» **Requirement a**: Decide whether each statement below agrees with the lens-and-mirror problem. For each one, answer yes or no and quote the deciding words of the problem. (i) The lens has a refractive index of 1.5. (ii) Once the liquid is added, the pin can stay at A. (iii) In the first case, the rays must leave the convex lens converging.

» **Excerpt provided**:
◆ ◆ ◆ ◆ ◆ ◆ ◆
A thin convex lens L (refractive index = 1.5) is placed on a plane mirror M. When a pin is placed at A, such that OA = 18 cm, its real inverted image is formed at A itself, as shown in figure. When liquid of refractive index $$\mu_l$$ is put between the lens and the mirror, the pin has to be moved to A', such that OA' = 27 cm, to get its inverted real image at A' itself. The value of $$\mu_l$$ will be:

image

Step-by-Step Solution

1. Case 1: Only the Convex Lens is Present (No Liquid)

When the object pin is placed at $$A$$ ($$OA = 18\text{ cm}$$), light rays from the pin pass through the convex lens, reflect normally off the plane mirror, and retrace their path to form an image at $$A$$ itself.

For the rays to reflect normally from the plane mirror and retrace their path, they must emerge parallel from the convex lens. This means the object is located at the focal point of the convex lens ($$L$$).
◆ ◆ ◆ ◆ ◆ ◆ ◆
» **Input data**:
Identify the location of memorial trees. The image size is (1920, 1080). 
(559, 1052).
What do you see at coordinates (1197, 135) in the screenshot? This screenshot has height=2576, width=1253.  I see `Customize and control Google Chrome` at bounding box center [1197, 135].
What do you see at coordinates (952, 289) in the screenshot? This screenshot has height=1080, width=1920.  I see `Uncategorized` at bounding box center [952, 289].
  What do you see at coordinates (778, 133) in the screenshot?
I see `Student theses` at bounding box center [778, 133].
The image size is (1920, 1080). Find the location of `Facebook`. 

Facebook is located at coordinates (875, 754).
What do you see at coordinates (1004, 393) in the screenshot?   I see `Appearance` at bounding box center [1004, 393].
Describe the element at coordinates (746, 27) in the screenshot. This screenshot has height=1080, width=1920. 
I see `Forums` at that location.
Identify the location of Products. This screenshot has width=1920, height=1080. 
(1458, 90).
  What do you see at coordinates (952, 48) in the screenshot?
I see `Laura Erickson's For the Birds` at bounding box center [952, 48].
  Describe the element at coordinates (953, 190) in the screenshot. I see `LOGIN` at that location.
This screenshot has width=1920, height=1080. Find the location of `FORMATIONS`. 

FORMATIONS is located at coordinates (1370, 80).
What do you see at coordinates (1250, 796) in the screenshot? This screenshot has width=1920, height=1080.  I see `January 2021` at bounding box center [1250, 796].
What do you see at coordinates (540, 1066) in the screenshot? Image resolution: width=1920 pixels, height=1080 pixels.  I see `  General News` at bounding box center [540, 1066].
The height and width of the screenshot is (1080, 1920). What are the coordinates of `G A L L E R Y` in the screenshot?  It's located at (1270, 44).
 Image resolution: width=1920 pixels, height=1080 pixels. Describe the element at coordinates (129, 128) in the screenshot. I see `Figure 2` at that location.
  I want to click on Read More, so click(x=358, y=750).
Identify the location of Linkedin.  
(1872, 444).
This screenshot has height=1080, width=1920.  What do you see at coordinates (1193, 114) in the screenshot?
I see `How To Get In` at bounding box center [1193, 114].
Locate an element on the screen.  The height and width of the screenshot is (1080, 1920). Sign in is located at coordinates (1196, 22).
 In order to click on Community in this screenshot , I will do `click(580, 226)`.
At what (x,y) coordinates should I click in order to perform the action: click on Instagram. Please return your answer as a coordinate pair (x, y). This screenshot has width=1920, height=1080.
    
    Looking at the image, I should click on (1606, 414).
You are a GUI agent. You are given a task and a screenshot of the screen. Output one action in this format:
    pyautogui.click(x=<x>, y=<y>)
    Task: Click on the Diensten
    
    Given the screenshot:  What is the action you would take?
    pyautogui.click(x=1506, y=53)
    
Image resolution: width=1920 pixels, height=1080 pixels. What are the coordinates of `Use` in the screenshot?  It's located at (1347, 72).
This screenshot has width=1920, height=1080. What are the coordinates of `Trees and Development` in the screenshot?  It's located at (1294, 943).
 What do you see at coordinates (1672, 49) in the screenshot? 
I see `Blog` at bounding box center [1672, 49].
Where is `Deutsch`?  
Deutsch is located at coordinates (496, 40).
◆ ◆ ◆ ◆ ◆ ◆ ◆
» **Requirement b**: Return every line of the rows that contains the string "Facebook". Case counts.

» **Result a**:
(i) Yes: "A thin convex lens L (refractive index = 1.5)"
(ii) No: "the pin has to be moved to A', such that OA' = 27 cm"
(iii) No: "they must emerge parallel from the convex lens"

» **Result b**:
The image size is (1920, 1080). Find the location of `Facebook`. 
Facebook is located at coordinates (875, 754).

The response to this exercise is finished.